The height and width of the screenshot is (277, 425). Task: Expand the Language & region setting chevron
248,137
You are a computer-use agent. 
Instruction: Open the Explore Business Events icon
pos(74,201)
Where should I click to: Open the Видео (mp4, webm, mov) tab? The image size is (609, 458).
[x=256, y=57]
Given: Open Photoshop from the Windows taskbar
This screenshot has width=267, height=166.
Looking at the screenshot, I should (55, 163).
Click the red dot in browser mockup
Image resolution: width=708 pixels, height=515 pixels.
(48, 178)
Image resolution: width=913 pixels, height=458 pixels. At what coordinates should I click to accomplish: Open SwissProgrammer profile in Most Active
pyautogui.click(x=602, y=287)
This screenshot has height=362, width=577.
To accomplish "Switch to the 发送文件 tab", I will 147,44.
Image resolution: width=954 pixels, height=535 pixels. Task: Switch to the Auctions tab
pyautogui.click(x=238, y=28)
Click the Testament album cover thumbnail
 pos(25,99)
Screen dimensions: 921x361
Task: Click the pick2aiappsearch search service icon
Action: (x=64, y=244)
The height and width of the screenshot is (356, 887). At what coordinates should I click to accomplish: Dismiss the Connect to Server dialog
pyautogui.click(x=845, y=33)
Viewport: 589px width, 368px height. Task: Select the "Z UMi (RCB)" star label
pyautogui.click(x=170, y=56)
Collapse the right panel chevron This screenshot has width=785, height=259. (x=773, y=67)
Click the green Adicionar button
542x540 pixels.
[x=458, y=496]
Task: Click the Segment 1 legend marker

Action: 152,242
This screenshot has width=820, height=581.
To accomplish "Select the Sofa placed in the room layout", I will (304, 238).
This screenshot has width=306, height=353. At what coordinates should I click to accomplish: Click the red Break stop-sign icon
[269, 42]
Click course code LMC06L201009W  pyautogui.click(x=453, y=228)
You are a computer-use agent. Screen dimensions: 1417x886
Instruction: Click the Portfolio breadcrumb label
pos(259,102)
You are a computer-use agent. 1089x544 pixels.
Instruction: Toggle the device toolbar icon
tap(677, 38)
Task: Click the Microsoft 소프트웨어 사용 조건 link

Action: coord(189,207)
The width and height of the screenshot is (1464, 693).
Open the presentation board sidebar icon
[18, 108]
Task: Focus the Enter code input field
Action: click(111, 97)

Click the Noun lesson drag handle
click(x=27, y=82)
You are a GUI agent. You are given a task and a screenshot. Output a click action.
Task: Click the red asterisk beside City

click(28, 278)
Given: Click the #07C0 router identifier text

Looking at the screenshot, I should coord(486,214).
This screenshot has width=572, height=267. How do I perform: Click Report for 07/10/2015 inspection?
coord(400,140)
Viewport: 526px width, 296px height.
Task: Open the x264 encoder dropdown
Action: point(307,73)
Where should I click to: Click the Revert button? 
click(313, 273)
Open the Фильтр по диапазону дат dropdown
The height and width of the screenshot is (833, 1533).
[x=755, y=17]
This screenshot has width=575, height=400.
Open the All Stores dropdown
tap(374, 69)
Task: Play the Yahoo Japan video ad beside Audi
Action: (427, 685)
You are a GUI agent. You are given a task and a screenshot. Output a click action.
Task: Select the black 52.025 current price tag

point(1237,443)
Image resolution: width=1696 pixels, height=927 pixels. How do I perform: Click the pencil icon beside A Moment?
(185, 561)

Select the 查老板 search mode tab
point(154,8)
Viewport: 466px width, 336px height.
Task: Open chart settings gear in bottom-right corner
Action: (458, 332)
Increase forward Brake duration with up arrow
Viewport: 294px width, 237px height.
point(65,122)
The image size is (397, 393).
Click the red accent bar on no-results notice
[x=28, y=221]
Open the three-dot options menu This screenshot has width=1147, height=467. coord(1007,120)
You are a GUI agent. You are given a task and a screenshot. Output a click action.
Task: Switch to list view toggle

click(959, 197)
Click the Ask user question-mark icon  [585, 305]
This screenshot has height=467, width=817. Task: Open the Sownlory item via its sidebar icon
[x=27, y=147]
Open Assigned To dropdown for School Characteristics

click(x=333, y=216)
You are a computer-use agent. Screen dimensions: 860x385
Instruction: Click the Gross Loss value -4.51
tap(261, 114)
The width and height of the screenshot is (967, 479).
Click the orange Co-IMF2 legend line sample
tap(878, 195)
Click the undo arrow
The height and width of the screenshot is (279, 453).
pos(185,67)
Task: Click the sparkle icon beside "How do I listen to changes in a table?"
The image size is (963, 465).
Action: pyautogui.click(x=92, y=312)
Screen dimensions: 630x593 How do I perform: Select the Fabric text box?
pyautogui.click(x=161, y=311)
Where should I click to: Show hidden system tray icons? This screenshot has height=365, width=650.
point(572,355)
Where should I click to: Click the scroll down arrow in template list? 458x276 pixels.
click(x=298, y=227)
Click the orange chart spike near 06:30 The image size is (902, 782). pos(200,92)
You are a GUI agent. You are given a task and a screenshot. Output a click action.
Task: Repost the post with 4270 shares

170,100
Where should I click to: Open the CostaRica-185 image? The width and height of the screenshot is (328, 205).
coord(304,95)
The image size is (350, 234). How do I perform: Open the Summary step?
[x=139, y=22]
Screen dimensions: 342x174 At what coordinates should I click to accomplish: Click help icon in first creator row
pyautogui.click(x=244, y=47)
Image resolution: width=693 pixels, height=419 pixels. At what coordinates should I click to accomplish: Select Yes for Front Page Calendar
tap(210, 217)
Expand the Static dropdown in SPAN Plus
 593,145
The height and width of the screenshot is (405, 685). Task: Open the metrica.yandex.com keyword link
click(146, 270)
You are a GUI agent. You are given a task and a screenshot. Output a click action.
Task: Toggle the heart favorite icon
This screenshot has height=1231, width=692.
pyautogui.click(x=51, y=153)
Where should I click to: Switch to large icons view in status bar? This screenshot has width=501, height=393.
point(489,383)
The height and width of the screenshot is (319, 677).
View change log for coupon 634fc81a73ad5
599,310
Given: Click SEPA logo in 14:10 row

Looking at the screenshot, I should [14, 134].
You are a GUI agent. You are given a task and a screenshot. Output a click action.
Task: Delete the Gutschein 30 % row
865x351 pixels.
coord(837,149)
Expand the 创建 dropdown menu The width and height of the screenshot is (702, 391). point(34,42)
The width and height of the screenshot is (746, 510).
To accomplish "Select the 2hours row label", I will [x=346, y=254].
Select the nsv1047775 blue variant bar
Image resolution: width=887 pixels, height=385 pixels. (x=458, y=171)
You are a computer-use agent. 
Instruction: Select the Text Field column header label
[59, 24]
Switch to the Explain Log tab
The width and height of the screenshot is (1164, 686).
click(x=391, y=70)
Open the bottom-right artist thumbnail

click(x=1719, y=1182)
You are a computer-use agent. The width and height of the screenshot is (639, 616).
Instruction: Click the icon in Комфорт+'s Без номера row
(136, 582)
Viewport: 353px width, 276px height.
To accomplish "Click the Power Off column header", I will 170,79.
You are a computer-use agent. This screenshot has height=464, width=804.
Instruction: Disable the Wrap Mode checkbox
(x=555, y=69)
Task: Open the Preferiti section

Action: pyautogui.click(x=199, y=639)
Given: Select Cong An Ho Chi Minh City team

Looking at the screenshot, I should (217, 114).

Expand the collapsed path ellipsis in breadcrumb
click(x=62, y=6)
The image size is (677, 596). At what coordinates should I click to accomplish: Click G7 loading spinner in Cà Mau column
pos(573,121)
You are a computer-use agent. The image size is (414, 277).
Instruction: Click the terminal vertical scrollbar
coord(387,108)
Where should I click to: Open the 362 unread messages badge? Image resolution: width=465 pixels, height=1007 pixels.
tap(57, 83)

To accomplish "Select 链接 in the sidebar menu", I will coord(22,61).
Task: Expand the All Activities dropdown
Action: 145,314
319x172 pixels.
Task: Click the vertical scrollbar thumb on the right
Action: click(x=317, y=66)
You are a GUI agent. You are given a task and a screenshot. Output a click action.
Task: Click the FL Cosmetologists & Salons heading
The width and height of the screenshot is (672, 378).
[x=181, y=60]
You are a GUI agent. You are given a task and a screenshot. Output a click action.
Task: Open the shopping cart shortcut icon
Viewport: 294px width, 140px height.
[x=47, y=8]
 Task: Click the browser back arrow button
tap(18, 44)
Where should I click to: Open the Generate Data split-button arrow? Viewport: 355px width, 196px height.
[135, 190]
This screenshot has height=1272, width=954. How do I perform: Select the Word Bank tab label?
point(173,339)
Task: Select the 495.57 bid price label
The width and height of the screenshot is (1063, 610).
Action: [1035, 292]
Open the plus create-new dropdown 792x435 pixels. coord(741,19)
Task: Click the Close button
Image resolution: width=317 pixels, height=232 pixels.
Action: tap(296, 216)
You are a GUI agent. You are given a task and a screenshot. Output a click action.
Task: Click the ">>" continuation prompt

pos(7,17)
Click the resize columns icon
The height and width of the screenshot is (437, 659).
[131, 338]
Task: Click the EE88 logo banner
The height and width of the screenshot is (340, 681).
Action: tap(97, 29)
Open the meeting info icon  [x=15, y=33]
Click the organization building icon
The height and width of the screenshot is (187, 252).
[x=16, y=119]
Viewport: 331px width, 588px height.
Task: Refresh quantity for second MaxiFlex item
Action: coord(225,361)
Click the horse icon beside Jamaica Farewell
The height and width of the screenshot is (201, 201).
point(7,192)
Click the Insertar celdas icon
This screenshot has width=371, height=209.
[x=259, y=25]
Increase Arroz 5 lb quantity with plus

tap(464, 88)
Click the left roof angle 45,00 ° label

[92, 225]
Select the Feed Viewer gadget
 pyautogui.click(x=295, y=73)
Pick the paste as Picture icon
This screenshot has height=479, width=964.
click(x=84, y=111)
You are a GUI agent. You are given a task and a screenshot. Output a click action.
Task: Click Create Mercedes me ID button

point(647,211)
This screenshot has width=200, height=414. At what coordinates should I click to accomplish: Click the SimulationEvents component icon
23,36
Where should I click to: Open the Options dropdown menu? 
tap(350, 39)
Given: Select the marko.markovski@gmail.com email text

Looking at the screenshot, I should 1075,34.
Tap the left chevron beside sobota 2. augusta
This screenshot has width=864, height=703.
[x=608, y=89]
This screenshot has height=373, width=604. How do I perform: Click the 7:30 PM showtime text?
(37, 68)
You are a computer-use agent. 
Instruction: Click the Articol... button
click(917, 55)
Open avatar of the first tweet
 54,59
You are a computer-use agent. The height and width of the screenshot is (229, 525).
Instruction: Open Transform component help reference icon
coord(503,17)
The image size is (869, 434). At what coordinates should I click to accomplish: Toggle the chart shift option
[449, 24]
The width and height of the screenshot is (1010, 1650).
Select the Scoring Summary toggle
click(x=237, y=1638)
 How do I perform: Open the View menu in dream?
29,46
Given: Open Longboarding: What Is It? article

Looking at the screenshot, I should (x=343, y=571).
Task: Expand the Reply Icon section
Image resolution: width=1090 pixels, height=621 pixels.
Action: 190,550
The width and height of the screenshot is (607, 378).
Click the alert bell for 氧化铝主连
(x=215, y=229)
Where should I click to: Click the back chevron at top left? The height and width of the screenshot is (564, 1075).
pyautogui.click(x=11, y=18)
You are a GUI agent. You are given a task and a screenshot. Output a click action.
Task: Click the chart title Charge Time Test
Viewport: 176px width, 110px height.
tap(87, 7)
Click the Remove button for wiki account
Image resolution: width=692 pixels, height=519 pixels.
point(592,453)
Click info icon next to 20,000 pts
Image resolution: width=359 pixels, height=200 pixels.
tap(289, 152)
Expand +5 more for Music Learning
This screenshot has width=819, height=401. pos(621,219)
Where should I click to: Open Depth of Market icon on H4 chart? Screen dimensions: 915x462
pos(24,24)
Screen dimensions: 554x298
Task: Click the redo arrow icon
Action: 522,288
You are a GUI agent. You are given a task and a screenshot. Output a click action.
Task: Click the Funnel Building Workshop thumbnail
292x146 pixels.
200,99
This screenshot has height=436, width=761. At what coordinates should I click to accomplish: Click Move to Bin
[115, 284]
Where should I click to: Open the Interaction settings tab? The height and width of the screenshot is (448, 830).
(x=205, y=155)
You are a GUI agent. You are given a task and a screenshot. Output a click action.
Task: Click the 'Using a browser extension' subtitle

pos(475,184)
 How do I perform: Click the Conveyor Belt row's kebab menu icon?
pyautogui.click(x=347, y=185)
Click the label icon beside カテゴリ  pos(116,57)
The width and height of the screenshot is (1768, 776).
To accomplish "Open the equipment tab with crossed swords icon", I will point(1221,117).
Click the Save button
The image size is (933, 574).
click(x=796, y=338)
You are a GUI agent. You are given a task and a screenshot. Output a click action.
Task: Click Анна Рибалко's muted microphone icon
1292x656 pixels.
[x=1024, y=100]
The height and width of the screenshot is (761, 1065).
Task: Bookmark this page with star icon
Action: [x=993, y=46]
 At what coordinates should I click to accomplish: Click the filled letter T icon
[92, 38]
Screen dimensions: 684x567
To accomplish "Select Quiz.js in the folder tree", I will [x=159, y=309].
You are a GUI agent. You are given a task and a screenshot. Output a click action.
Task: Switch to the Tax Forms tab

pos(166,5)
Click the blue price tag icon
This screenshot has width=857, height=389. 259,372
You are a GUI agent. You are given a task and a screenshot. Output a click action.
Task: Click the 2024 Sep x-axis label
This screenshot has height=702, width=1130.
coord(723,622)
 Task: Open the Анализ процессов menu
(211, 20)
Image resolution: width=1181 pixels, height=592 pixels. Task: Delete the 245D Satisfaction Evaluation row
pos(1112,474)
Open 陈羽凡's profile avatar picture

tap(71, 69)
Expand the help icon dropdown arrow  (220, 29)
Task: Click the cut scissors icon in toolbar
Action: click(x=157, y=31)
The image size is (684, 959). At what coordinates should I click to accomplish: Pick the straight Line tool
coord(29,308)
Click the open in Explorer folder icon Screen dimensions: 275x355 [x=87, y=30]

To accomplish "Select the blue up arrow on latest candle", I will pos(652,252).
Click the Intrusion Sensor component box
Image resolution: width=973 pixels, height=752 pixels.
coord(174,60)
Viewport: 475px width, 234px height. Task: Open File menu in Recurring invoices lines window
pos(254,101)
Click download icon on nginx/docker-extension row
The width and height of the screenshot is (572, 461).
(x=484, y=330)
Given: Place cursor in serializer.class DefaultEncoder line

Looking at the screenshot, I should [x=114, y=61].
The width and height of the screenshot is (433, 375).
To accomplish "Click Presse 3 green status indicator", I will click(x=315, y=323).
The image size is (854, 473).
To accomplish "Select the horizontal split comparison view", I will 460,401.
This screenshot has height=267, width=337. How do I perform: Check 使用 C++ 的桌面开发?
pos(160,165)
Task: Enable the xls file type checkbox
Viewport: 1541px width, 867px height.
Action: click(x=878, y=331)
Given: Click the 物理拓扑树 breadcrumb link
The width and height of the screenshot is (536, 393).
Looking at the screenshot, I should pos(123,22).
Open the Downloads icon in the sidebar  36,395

........

## AIM OF THE TASK:
Your answer should consist only of the lines above between the line holding "This screenshot has width=572, height=267." and the line holding "Task: Click the sparkle", inclusive, each transcribed exactly.

## SOLUTION FOR THIS PROBLEM:
This screenshot has width=572, height=267. How do I perform: Click Report for 07/10/2015 inspection?
coord(400,140)
Viewport: 526px width, 296px height.
Task: Open the x264 encoder dropdown
Action: point(307,73)
Where should I click to: Click the Revert button? 
click(313, 273)
Open the Фильтр по диапазону дат dropdown
The height and width of the screenshot is (833, 1533).
[x=755, y=17]
This screenshot has width=575, height=400.
Open the All Stores dropdown
tap(374, 69)
Task: Play the Yahoo Japan video ad beside Audi
Action: (427, 685)
You are a GUI agent. You are given a task and a screenshot. Output a click action.
Task: Select the black 52.025 current price tag

point(1237,443)
Image resolution: width=1696 pixels, height=927 pixels. How do I perform: Click the pencil icon beside A Moment?
(185, 561)

Select the 查老板 search mode tab
point(154,8)
Viewport: 466px width, 336px height.
Task: Open chart settings gear in bottom-right corner
Action: (458, 332)
Increase forward Brake duration with up arrow
Viewport: 294px width, 237px height.
point(65,122)
The image size is (397, 393).
Click the red accent bar on no-results notice
[x=28, y=221]
Open the three-dot options menu This screenshot has width=1147, height=467. coord(1007,120)
You are a GUI agent. You are given a task and a screenshot. Output a click action.
Task: Switch to list view toggle

click(959, 197)
Click the Ask user question-mark icon  [585, 305]
This screenshot has height=467, width=817. Task: Open the Sownlory item via its sidebar icon
[x=27, y=147]
Open Assigned To dropdown for School Characteristics

click(x=333, y=216)
You are a computer-use agent. Screen dimensions: 860x385
Instruction: Click the Gross Loss value -4.51
tap(261, 114)
The width and height of the screenshot is (967, 479).
Click the orange Co-IMF2 legend line sample
tap(878, 195)
Click the undo arrow
The height and width of the screenshot is (279, 453).
pos(185,67)
Task: Click the sparkle icon beside "How do I listen to changes in a table?"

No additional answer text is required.